+++ Exercise data

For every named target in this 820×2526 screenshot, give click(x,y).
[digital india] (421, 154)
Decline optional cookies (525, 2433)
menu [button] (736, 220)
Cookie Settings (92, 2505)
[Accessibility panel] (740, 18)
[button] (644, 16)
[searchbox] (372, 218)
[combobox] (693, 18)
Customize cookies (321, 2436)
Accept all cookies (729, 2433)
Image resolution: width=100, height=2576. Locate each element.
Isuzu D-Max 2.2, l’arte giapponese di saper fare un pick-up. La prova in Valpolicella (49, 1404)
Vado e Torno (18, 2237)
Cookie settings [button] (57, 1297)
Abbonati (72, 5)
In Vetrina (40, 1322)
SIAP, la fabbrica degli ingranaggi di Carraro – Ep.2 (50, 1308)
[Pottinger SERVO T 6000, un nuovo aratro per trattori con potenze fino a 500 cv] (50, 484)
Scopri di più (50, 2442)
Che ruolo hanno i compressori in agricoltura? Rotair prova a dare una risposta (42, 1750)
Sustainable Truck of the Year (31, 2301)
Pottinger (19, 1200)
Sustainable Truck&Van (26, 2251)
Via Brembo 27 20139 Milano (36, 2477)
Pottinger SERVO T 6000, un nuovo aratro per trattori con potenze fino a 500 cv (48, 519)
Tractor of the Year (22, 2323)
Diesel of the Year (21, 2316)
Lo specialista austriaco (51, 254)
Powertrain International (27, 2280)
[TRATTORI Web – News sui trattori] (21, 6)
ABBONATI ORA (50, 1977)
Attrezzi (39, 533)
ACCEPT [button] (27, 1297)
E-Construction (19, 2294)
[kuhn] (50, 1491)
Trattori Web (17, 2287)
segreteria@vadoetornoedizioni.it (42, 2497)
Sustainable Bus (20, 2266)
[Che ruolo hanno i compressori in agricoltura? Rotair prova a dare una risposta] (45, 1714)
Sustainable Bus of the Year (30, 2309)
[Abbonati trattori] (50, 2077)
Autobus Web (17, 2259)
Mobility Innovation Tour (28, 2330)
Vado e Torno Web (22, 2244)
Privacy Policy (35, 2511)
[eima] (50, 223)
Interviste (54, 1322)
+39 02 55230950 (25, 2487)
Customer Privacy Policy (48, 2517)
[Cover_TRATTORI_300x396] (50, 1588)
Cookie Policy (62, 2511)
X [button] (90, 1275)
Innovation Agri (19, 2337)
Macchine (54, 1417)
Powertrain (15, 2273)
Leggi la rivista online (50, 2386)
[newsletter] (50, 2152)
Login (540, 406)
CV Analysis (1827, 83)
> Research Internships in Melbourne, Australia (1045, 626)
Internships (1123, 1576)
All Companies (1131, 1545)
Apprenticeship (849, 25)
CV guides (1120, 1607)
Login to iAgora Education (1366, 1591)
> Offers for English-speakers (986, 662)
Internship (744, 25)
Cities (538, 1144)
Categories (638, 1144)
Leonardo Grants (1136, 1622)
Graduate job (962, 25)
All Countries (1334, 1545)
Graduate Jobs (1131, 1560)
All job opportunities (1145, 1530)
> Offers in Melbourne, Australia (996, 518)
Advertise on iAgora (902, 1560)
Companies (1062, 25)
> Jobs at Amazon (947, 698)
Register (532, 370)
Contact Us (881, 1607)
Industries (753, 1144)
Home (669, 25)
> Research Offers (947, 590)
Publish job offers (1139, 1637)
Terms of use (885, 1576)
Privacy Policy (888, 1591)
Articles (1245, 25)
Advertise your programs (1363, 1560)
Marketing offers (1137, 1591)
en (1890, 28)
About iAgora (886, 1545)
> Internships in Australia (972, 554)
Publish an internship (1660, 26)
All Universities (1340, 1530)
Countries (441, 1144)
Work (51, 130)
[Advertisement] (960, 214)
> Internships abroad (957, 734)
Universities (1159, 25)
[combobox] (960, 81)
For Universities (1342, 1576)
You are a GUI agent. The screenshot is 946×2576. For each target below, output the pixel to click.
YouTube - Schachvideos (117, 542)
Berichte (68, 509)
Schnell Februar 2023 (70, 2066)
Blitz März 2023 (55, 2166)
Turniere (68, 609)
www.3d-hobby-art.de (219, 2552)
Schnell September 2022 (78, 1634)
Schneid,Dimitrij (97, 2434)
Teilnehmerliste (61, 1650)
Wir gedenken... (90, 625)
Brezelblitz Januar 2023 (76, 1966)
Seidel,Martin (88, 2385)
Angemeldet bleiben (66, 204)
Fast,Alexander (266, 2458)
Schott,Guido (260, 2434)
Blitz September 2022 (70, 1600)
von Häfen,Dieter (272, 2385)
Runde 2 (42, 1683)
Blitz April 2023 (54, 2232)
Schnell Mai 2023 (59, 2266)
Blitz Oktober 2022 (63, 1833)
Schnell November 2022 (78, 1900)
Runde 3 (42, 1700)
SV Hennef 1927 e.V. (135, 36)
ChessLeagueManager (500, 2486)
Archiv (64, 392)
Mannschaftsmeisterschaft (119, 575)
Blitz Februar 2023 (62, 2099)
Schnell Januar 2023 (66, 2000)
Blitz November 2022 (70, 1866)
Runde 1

++++++

**Assigned task:**
From the lines above, copy those that contain the word "Januar".

**Solution for this exercise:**
Brezelblitz Januar 2023 (76, 1966)
Schnell Januar 2023 (66, 2000)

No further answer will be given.